§ **Text segment**
Saturday, October 08, 2011

Splitting a large file into smaller pieces

If you have a large file and want to break it into smaller pieces, you can use the Unix split command. You can tell it what the prefix of each split file should be and it will then append an alphabet (or number) to the end of each name.

In the example below, I split a file containing 100,000 lines. I instruct split to use numeric suffixes (-d), put 10,000 lines in each split file (-l 10000) and use suffixes of length 3 (-a 3). As a result, ten split files are created, each with 10,000 lines.

$ ls
hugefile

$ wc -l hugefile
100000 hugefile

$ split -d -l 10000 -a 3 hugefile hugefile.split.

$ ls
hugefile                hugefile.split.005
hugefile.split.000      hugefile.split.006
hugefile.split.001      hugefile.split.007  
hugefile.split.002      hugefile.split.008
hugefile.split.003      hugefile.split.009
hugefile.split.004

$ wc -l *split*
 10000 hugefile.split.000
 10000 hugefile.split.001
 10000 hugefile.split.002
 10000 hugefile.split.003
 10000 hugefile.split.004
 10000 hugefile.split.005
 10000 hugefile.split.006
 10000 hugefile.split.007
 10000 hugefile.split.008
 10000 hugefile.split.009
100000 total

Sunday, October 02, 2011

Better Bash Completion for Tmux

In my previous post, I wrote about how awesome tmux is for managing multiple terminals. However, even though it is widely used, I haven't been able to find a good Bash completion script for it. The tmux package does come with bash_completion_tmux.sh but this does not complete command options or command aliases. So I wrote a better version which completes tmux commands, aliases and their options. However, there is still room for improvement. It would be nice if it could complete session and window names too, but I haven't found the time to implement this yet.

Here is a demo:

$ tmux lis[TAB]
list-buffers   list-clients   list-commands
list-keys      list-panes     list-sessions  list-windows

$ tmux list-windows -[TAB]
-a -t

$ tmux list-windows -a
sharfah:0: less [180x82] [layout f0de,180x82,0,0]
sharfah:1: tmp [180x82] [layout f0de,180x82,0,0] (active)
sharfah:2: isengard [180x82] [layout f0de,180x82,0,0]
sharfah:3: java [180x82] [layout f0de,180x82,0,0]
My completion script is shown below. You need to source it in your Bash profile. Alternatively, save it to your Bash completion directory e.g. ~/.bash/.bash/.bash_completion.d and it should automatically get picked up.

The script is also available in my GitHub dotfiles repository. If you can improve it, fork it and send me a pull request!

§ **What to work on**
a) List every tmux command that the blog text shows as a completion for "tmux lis[TAB]".
b) Reproduce the blog text between "Splitting a large" and "3 hugefile hugefile.split.", inclusive, renaming "lines" to "rows".
Work only from the blog text.

§ **Recorded information**
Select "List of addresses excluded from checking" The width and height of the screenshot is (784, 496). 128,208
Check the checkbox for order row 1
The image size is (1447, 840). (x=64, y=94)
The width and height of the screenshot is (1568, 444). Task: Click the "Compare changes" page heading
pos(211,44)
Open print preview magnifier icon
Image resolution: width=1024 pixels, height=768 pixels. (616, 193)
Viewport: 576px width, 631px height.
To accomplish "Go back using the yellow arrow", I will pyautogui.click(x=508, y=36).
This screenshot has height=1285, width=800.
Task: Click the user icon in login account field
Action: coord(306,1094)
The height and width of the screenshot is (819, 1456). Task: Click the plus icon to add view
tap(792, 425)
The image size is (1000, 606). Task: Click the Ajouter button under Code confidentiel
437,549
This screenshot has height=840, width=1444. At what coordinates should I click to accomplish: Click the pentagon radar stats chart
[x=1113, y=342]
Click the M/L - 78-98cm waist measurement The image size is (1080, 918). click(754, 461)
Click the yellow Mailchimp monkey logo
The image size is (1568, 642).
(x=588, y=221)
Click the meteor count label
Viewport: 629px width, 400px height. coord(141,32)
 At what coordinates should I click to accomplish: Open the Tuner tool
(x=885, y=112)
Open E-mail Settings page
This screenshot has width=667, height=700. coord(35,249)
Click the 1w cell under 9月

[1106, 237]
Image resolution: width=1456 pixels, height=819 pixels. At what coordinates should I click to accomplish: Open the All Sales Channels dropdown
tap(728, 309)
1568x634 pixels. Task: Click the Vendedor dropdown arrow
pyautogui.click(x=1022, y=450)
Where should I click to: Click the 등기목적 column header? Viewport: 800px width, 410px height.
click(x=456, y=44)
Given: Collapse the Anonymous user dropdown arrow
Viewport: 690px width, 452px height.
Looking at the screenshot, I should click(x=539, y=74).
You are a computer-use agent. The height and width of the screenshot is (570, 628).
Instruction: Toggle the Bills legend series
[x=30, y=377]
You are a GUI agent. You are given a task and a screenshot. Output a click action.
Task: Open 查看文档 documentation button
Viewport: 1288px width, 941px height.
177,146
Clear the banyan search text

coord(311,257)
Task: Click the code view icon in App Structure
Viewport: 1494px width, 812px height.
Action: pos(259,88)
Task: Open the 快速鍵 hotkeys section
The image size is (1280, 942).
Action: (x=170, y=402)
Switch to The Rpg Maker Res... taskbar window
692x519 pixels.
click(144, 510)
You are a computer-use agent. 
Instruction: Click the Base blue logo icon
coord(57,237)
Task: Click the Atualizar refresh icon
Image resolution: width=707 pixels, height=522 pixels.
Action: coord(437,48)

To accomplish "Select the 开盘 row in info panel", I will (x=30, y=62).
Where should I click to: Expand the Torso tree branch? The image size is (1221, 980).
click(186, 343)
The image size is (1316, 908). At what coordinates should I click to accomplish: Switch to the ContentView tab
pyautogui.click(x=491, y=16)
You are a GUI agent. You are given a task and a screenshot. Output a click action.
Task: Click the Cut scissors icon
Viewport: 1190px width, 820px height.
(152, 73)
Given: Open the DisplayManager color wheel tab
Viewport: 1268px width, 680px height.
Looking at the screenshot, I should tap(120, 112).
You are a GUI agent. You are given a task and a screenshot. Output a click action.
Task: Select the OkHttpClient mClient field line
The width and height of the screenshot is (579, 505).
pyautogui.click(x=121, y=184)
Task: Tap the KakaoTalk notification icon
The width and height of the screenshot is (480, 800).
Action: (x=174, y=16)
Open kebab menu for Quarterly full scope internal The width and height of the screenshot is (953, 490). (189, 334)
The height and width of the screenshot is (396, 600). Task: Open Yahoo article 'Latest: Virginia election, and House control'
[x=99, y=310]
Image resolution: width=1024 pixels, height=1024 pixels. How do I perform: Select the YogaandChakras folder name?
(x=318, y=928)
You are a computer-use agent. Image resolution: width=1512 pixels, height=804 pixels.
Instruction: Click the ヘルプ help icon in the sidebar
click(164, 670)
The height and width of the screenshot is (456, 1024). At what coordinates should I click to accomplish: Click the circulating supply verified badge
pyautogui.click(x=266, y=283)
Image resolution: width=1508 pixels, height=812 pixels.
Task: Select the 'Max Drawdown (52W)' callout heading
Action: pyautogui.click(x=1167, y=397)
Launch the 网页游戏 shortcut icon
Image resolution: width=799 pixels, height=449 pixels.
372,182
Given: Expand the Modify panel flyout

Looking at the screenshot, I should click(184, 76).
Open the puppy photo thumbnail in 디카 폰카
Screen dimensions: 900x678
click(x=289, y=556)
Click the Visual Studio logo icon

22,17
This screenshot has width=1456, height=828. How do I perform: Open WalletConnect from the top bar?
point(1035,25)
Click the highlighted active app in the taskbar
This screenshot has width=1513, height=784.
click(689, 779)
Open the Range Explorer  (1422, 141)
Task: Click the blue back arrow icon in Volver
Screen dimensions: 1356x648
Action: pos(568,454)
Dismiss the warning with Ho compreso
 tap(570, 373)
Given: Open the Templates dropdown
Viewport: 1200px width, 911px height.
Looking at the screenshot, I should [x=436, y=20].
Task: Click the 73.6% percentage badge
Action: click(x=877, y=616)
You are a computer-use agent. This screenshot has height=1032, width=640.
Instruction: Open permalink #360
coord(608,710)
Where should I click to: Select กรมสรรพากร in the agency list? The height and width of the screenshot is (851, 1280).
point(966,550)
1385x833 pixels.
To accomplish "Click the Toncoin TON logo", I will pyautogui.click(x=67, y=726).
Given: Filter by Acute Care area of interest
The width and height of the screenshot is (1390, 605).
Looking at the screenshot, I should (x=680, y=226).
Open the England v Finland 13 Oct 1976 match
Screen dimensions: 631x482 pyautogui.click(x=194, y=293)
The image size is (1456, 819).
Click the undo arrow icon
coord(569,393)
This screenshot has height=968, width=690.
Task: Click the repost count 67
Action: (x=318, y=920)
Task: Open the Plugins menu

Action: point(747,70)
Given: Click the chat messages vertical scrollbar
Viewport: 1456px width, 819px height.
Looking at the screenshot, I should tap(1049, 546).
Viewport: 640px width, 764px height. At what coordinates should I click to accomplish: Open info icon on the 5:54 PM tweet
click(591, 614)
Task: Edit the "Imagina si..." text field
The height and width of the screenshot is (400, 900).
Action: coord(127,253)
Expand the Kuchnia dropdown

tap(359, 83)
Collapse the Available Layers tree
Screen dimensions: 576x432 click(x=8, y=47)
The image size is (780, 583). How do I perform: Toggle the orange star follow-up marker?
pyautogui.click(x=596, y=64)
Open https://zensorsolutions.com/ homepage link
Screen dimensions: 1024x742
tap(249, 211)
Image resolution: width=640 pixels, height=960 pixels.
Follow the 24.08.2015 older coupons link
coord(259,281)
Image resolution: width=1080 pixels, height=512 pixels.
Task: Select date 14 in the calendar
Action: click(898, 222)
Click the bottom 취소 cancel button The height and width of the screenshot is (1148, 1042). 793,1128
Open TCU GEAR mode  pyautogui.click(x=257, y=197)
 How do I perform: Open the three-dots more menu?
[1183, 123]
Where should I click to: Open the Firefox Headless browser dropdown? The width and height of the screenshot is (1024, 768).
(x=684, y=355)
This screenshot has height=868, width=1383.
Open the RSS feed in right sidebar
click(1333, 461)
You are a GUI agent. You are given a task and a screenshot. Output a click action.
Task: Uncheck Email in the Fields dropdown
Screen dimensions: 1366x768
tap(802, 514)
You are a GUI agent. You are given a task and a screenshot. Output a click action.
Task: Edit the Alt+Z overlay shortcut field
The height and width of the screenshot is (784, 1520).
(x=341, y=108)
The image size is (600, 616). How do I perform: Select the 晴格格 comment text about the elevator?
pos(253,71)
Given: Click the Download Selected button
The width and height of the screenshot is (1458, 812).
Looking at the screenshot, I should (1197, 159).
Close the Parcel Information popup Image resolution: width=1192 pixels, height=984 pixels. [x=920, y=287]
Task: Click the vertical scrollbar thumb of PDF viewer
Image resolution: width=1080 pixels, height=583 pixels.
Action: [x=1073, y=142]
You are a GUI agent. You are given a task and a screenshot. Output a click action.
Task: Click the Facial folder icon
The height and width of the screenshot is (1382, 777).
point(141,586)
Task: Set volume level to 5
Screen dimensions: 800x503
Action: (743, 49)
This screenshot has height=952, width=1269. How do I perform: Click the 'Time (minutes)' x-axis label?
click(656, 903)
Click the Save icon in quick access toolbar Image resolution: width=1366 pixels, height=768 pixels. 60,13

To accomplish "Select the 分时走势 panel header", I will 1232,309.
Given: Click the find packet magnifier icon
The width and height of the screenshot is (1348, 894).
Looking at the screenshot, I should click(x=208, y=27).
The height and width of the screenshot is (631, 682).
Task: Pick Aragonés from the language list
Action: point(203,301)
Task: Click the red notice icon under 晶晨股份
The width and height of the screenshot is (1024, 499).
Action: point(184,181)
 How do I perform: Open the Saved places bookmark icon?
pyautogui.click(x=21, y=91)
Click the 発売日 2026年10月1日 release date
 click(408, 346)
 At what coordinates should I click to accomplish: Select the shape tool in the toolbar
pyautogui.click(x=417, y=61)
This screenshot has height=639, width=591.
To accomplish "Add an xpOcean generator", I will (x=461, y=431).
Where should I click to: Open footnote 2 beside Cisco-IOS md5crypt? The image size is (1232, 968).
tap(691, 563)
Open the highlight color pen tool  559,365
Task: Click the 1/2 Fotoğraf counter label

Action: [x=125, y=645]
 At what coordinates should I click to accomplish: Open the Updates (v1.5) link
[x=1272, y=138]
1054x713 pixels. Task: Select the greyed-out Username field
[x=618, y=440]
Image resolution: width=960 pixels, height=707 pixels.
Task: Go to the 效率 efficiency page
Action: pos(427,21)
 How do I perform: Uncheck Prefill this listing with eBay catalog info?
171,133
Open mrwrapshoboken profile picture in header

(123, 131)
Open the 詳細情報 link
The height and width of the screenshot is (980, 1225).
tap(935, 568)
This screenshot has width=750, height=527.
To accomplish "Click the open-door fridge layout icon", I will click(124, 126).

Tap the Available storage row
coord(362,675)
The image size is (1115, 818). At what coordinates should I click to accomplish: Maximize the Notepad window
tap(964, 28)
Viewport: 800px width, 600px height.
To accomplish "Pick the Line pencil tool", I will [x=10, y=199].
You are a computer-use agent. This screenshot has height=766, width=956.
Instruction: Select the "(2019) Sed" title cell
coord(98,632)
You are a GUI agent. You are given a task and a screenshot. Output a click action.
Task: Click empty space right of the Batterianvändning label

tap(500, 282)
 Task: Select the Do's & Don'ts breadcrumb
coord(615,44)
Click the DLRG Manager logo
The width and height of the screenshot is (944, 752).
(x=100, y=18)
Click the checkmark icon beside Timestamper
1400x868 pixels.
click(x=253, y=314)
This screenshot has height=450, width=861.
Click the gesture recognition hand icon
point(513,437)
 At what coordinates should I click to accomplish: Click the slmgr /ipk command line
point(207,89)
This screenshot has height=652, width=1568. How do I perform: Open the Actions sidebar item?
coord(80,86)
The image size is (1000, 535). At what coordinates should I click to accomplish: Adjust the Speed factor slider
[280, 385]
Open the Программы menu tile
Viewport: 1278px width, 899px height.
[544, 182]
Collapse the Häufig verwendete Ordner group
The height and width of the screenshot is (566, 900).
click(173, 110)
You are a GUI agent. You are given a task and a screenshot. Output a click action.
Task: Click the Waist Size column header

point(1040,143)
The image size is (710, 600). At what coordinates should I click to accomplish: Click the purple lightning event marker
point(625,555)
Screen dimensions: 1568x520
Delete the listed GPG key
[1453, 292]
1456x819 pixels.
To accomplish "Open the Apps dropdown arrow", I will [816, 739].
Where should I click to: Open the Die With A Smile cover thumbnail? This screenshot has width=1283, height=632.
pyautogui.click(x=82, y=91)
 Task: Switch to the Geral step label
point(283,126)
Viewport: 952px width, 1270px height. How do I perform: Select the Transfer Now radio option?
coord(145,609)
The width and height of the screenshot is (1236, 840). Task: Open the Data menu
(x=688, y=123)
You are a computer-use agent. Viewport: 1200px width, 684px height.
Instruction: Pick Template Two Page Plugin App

§ **Full answers**
a) list-buffers, list-clients, list-commands, list-keys, list-panes, list-sessions, list-windows

b)
Splitting a large file into smaller pieces

If you have a large file and want to break it into smaller pieces, you can use the Unix split command. You can tell it what the prefix of each split file should be and it will then append an alphabet (or number) to the end of each name.

In the example below, I split a file containing 100,000 rows. I instruct split to use numeric suffixes (-d), put 10,000 rows in each split file (-l 10000) and use suffixes of length 3 (-a 3). As a result, ten split files are created, each with 10,000 rows.

$ ls
hugefile

$ wc -l hugefile
100000 hugefile

$ split -d -l 10000 -a 3 hugefile hugefile.split.